Understanding Cybersecurity In ‘Sociotechnical’ Terms
So, if we are now developing a more capable, multidisciplinary workforce than we’ve had in the recent past, why are we still encountering all these cybersecurity problems? The core answer to this question is that cybersecurity is not just a technical problem, but rather a “sociotechnical” problem. To better understand this, we will look to try to understand more about the opposite of cybersecurity, which is “interoperability.”
Interoperability is basically the ability of things to interact with each other in established ways. In cybersecurity, we are often generally trying to prevent things from being accessed or acted upon by others. However, doing so in an exclusive way would significantly limit the potential benefits to be gained from intercommunication. Would you have a television in your home if it were fully secure from any incoming signals? Likely not. Therefore, product designers often must think carefully about what interactions are needed and then design mechanisms by which certain other authenticated products or people (i.e., those deemed to be acceptable members of the ecosystem) can be authorized (i.e., given permission) to interact with the product that the product designer is responsible for developing. This formation of ecosystems of interoperable products has been modeled in a variety of ways, but a particularly useful model for this discussion is that of the Coalition Interoperability model, developed by Andreas Tolk as shown in the graphic1.
In the graphic, we see that for technologies to be “interoperable” there are many layers of interaction that must be carefully managed. In theory, all of these interdependencies could be perfectly aligned, and information flow could be perfectly controlled through authentication and authorization mechanisms, but unfortunately, as we all know, we don’t live in a perfect world. It is the “real world” mismatches in the alignment of these layers and the imperfections in authentication and authorization processes that create the cybersecurity phenomena known as “vulnerabilities.”
Cyber Vulnerabilities in Healthcare
We can look at how this might affect our critical national infrastructure through an examination of the healthcare supply chain. Hospitals have the overarching political objective of providing the best possible affordable care to patients. Many hospitals have recognized that security vulnerabilities in hospital infrastructure, including medical devices, could compromise the safety of their patients. They have therefore developed strategies and doctrine for mitigating these vulnerabilities. However, there are still many hospitals that have not taken such measures. It is important to recognize this fact in the context that it is increasingly becoming a necessity for patient data to be captured in electronic health records (EHRs), often from mobile medical devices or even home healthcare products. This trend is occurring both for purposes of reducing healthcare costs as well as improving care by giving patients faster and more direct access to their own health information. This can also help patients play a more proactive role in the management of their own care, often from the comfort of their own homes.

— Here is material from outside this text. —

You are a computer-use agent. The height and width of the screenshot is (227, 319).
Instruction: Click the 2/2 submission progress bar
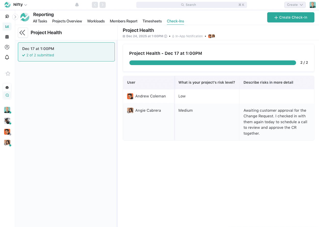[x=213, y=62]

When we look at the graphic in this context, we can ask ourselves some questions:
- What happens when one network-connected device is replaced by another during the patient care regimen?
- What happens when a patient’s care shifts from one department in the hospital to another?
- What happens when a patient is transferred from one hospital to another in the same hospital network?
- What happens if the patient is sent home with a monitoring device?
- What happens when a patient moves to another hospital network or to another state?
- What happens when a patient moves to another country?
In all these situations, it is important to understand the fine balance between convenience, care, security, and the many different views of patient privacy that may be jurisdiction dependent.
Managing Cyber Vulnerabilities
So now that we understand the word “cybersecurity” a little better, we can see what tools are available to help us better manage these inevitable vulnerabilities. First and foremost is the Cyber Security Framework (CSF) from the National Institute of Standards and Technology (NIST). This framework serves as the foundation for many of the current best practices and standards. The NIST CSF has served as the foundation for the development of standards such as UL 2900-2-1, Software Cybersecurity for Network-Connectable Products, Part 2-1: Particular Requirements for Network Connectable Components of Healthcare and Wellness Systems. As an FDA Recognized Consensus Standard, this standard applies to both organizational process requirements and technical product requirements aligning medical device capabilities with the needs of system integrators such as hospitals. The use of such standardized requirements in the procurement process helps to better align interests and minimize the kinds of mismatches that we saw when examining the Coalition Interoperability model.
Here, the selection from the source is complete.